Wednesday, August 18, 2010

Why Some Entrepreneurs Don't Make Much Money

When an entrepreneur isn't making much money, it's usually a mixture of lack of business skills and a mindset about money that needs to change. In this article, Sue tells a story about one entrepreneur who is going broke, and what that entrepreneur really needs to change if she wants to make money.

By Sue Painter

Here’s a quick test for you...let’s say I hand you a C-note. Close your eyes and feel that hundred dollar bill in your hand. Now, watch your thoughts and see where you mind goes. Just watch, until you get a thought that comes up about this money in your hands. What is the thought?

* A good number of people will have a thought something like “I better put this away, I don’t want to lose this money.”

* Fewer people will get a thought that goes “this is a gift, truly found money. How should I use this, what can I do?”

If your thought was about keeping the money safe, I’ll wager that you think of money as potential loss rather than potential gain. And that mindset isn’t going to help you create a business where money automatically comes in and goes out, just like the tide.

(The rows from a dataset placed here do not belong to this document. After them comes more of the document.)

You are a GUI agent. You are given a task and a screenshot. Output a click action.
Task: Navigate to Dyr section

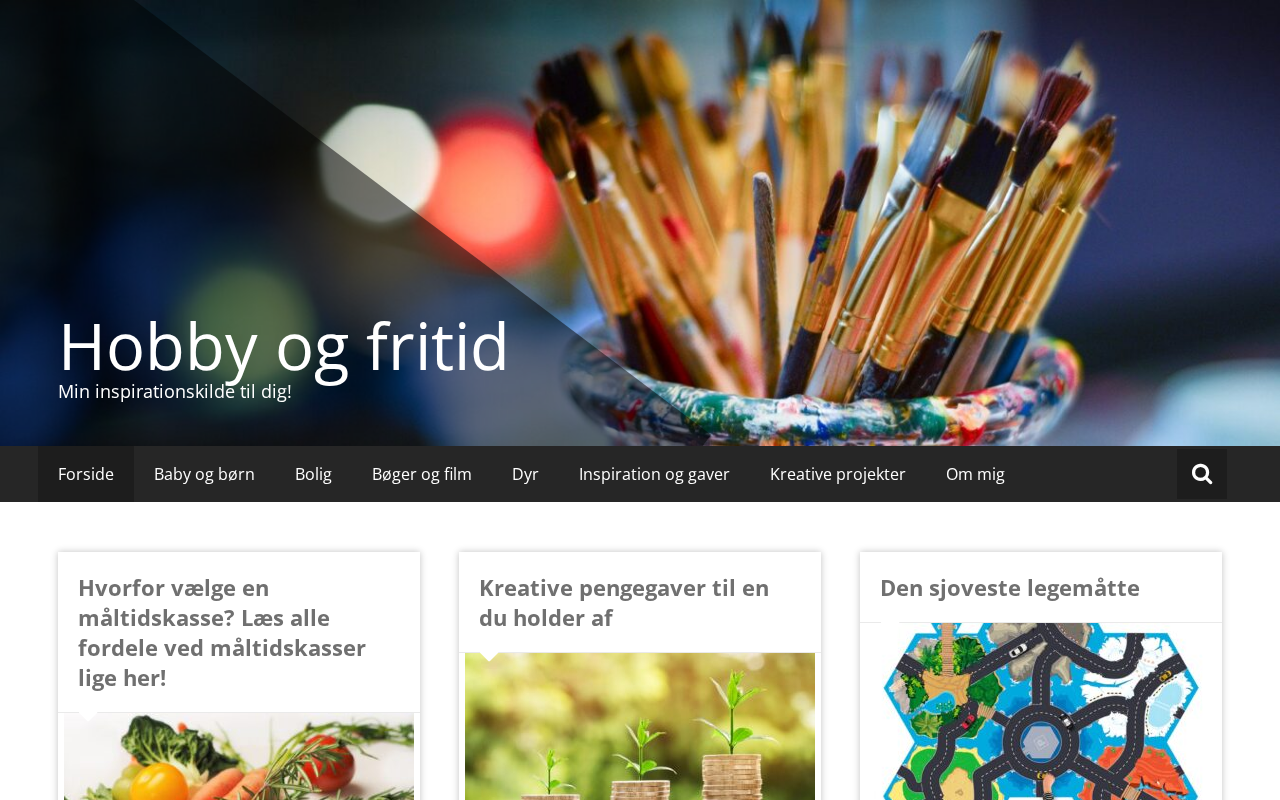click(525, 474)
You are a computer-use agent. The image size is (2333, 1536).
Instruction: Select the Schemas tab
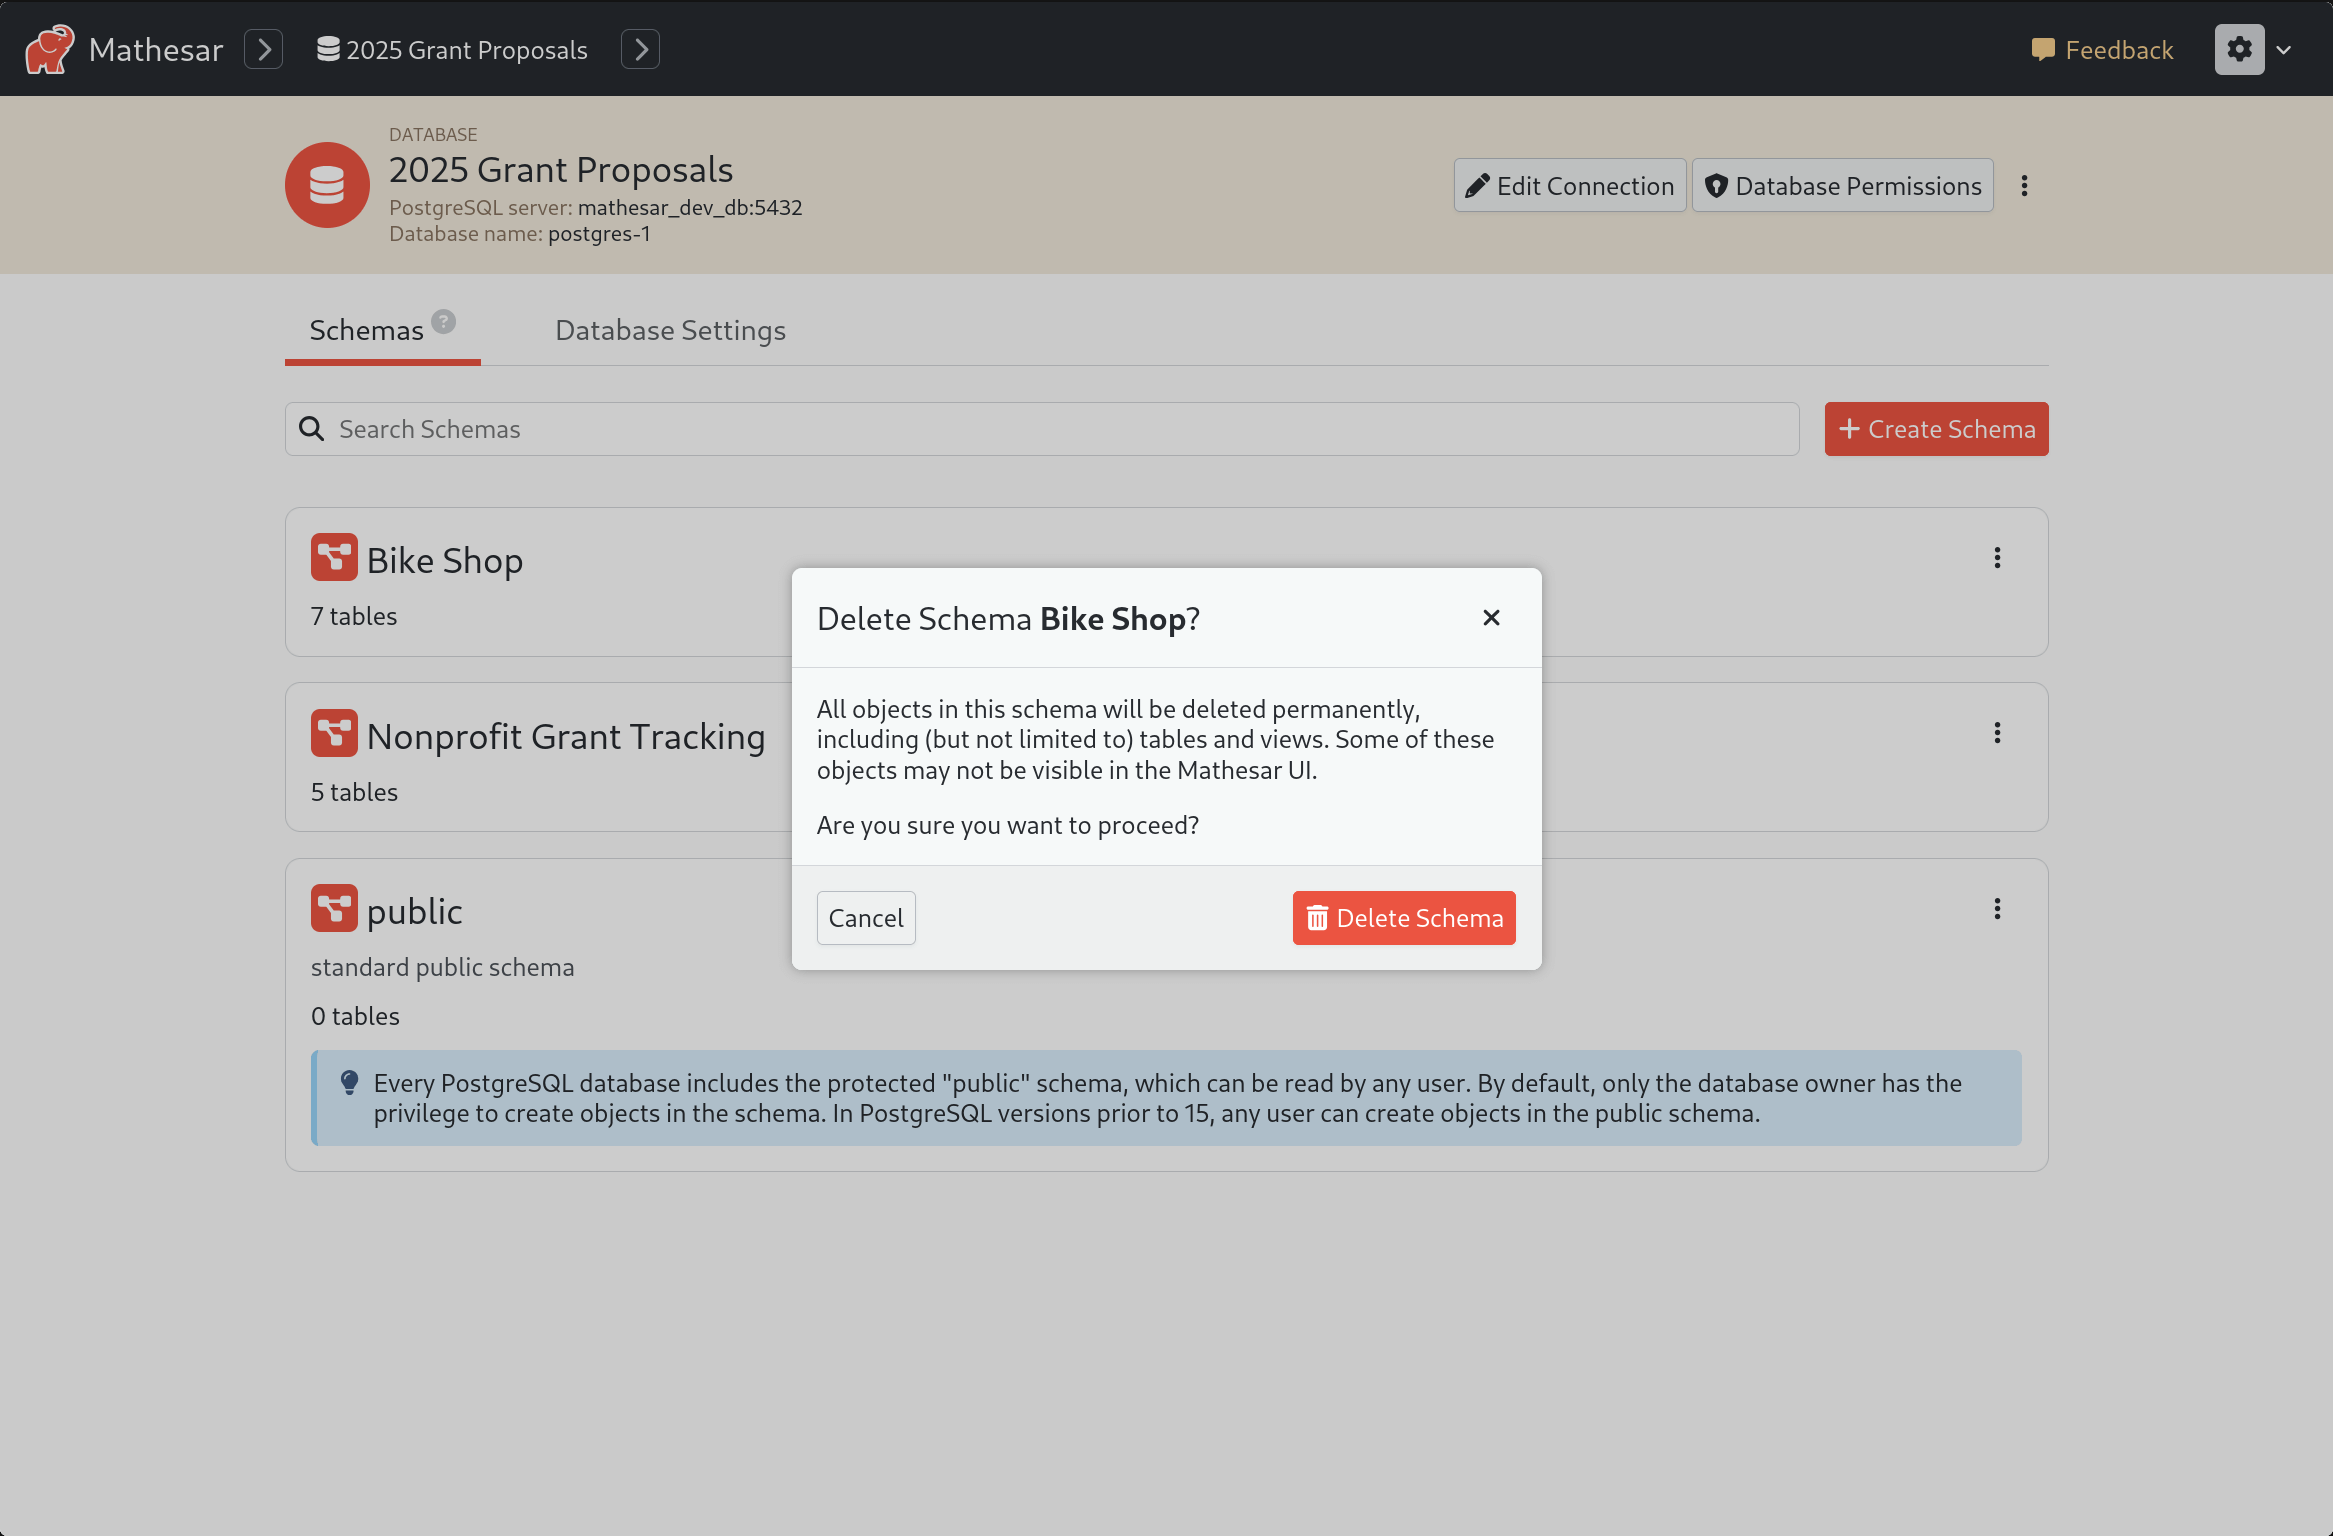pos(367,329)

You can’t stop the tide. If you constantly try, you still get the inevitable but you are much more miserable over it than if you just let that tide go out and enjoy watching it as it goes. Same with money!

The other day I had someone contact me who was interested, she said, in coaching for her small business. Actually, she had two businesses, had them both for several years. The very first statement out of her mouth was not about her businesses but about her money. “I make less than $100 a month with these businesses,” she said. She didn’t tell me about her businesses, ask me how I might help her, or what she hoped to gain in working with me. Instead, she came at me from a place of lack, focusing on what she doesn’t have. That lack is fear-based, contracted energy. Behind it is a poor-me mentality. That creates a constant story of lack, a negative energy. It literally “pulls” others toward that lack. While we didn’t get far in talking about working together, she right away let me know she had little money and probably could not afford to work with me. Underneath that statement was a subtle pull on me, to join her in her financial lack by cutting a deal to work with her for less money, or to sit there and spend an hour of my time for free while she talked about her financial lack rather than asking me how I could help her go where she wanted to go. Then, we both could lack and she would have a “community of lack” going. Do you see? Very subtle, but very powerful. Watch for that from others, and don’t let that energy go to work on you.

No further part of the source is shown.